La riforma della C

Le tre facce dell’Isola: parte il campionato del campanile siciliano.
Abbiamo penato sino all’ultimo. Del resto, dopo l’incredibile stagione appena trascorsa, tornare in campo senza patemi sarebbe stato quasi interrompere l’atmosfera di precarietà che dall’inizio della pandemia aleggia sul calcio italiano.
Inizia così l’articolo di Massimo Norrito su Repubblica, oggi in edicola, che descrive questo torneo del campanile siciliano con Palermo, Catania e Trapani, sebbene quest’ultima realtà appare davvero in situazioni precarie.
Il Palermo, ripartito dal basso con una proprietà palermitana e che fa della palermitanità e dell’appartenenza il suo tratto distintivo.
Anche a Catania c’è adesso una proprietà dal forte marchio catanese.

Palermo e Catania, quindi, con due proprietà locali che adesso sono chiamate a dare risposte alle domande dei tifosi sulla loro effettiva forza economica, scrive Norrito che sottolinea come le parole del presidente Mirri sulla possibilità di vincere il torneo in 2 anni hanno scatenato le perplessità dei tifosi: c’è chi ha dimenticato troppo in fretta quando Zamparini prometteva mari e monti.
A Palermo si dovrebbe invece guardare con fiducia al campionato sia perchè la squadra non è male ed ha preso uno dei migliori tecnici del girone sia perchè, da imprenditore, Mirri sa che se vuole vendere un giorno il Palermo, deve provare a crescere e non svalutare il suo bene.

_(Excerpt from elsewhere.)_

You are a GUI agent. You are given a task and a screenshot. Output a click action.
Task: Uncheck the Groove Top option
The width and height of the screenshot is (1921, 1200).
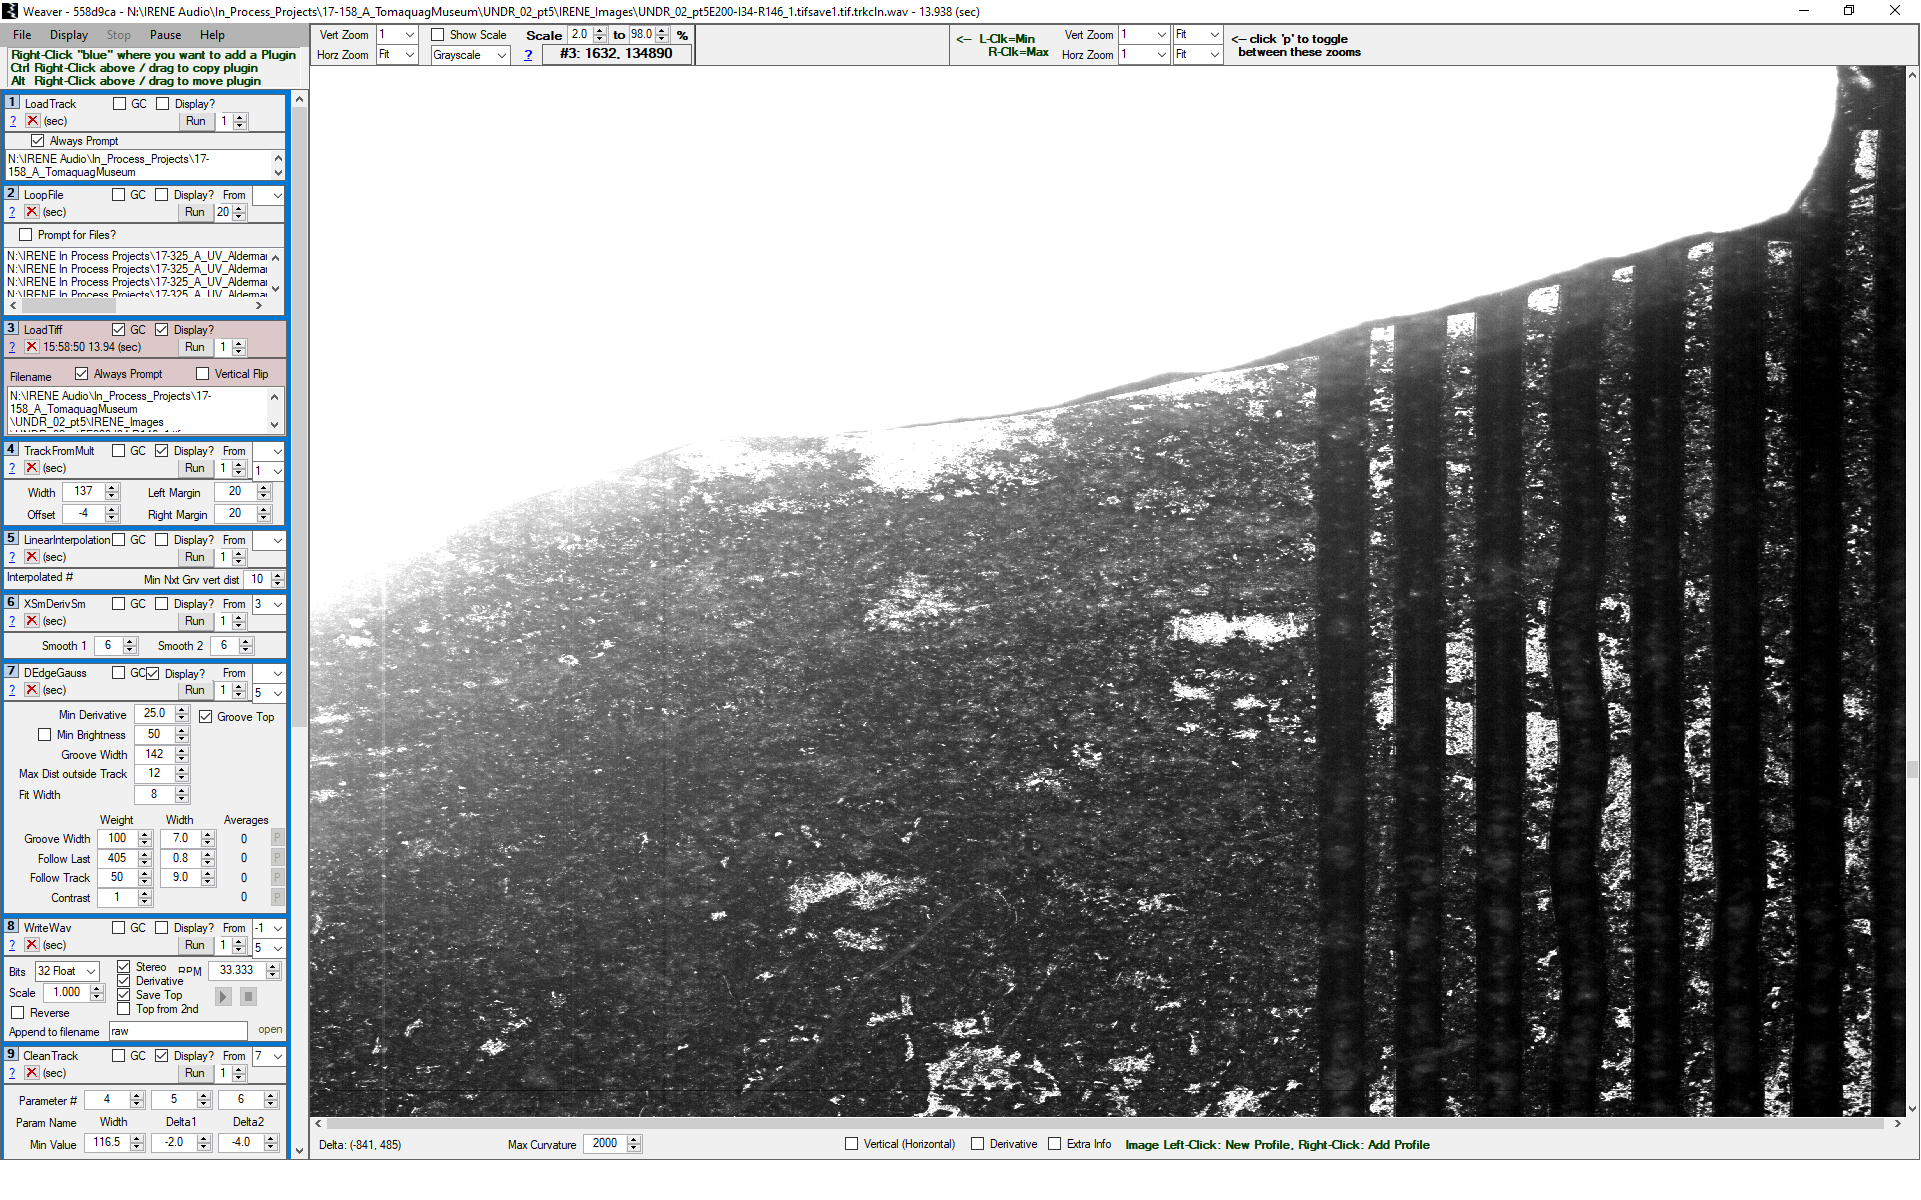[206, 717]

Se un presidente dice che per lui è importante prima costruire il centro sportivo e poi tornare in B sembra una bestemmia. Senza fermarsi a riflettere che proprio le strutture spesso fanno la differenza tra chi non ha milioni su milioni da investire, scrive Norrito che in conclusione di articolo si sofferma sulla situazione in casa Trapani, una squadra senza una squadra, dove manca tutto e tutto dovrà essere ricostruito.